Ножки стула уже заметно сдвинулись.
Еще раз удар по стеклу.
Ножки стула сдвинулись еще на дюйм.
Бишоп зацепил крюк вешалки за проволоку и потянул на себя, поворачивая крюк, чтобы захватить как можно больше проволочной сетки. Он тянул, пока проволока не лопнула. Тогда он отбросил вешалку и просунул пальцы в ячейки, не обращая внимания на острую боль от впившейся в руку проволоки, и стал бешено дергать, прислушиваясь к скрежету стула по мокрому полу. Из щели ему в лицо дул холодный ночной воздух. Куски стекла с проволочной сеткой выпадали из рамы, но сквозняк усилился, потому что дверь у него за спиной распахнулась, и тут он увидел, что сможет пролезть в образовавшееся отверстие... но их руки уже хватали его за плечи...

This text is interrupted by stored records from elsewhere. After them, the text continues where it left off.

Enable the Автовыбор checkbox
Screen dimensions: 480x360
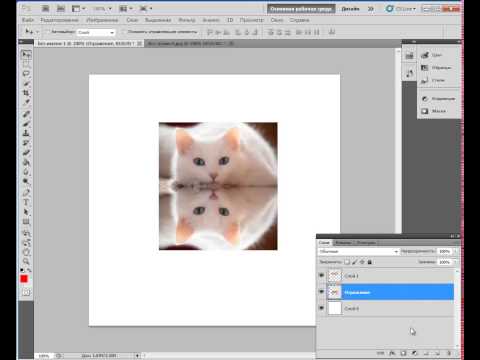pos(47,32)
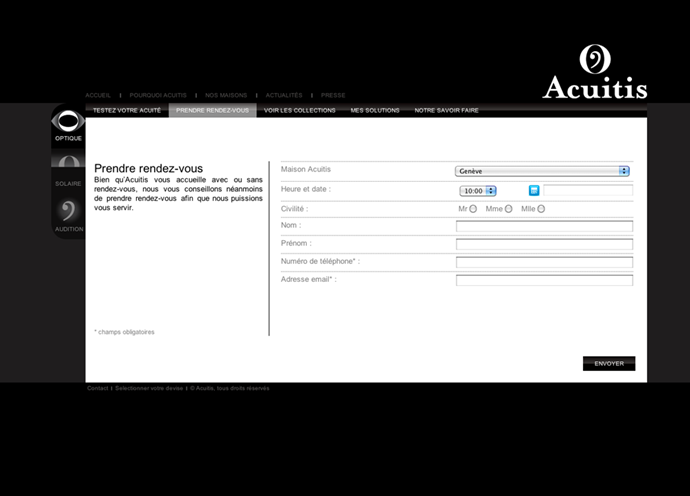Open Sélectionner votre devise footer link
690x496 pixels.
click(x=149, y=388)
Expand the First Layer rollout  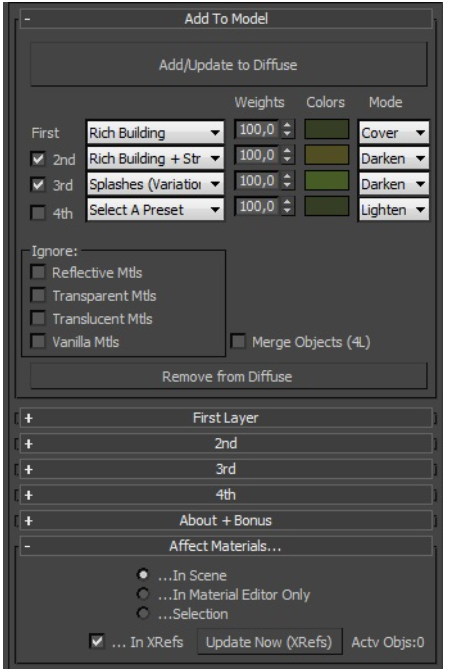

Они вцепились в его тело и стащили на пол, оглушая своими пронзительными воплями, эхом откатывающимися от кафельных стен. Бишоп отбивался, и его крики слились с криками безумцев. Они навалились на него, подминая своими телами. Чья-то рука потянулась в его открытый рот, чтобы вырвать язык, но он сильно укусил ее, почувствовав привкус крови, прежде чем пальцы выскользнули изо рта. Его пронзила мучительная боль в паху, и он страшно закричал. Рубашку на нем разорвали, и острые ногти одержимых впились ему в грудь, оставляя на коже кровавые отметины.
Бишопа схватили за запястья, и он почувствовал, что ему пытаются сломать пальцы, загибая их назад. Внезапно его извивающееся тело подняли и понесли. Куда бы он ни посмотрел, вращая во все стороны головой, всюду маячили безумные, страшные лица. И тут он поймал на себе взгляд стоявших в дверях двух женщин — высокой и маленькой. Они улыбались, причем не зловеще, а очень мило, как при встрече его.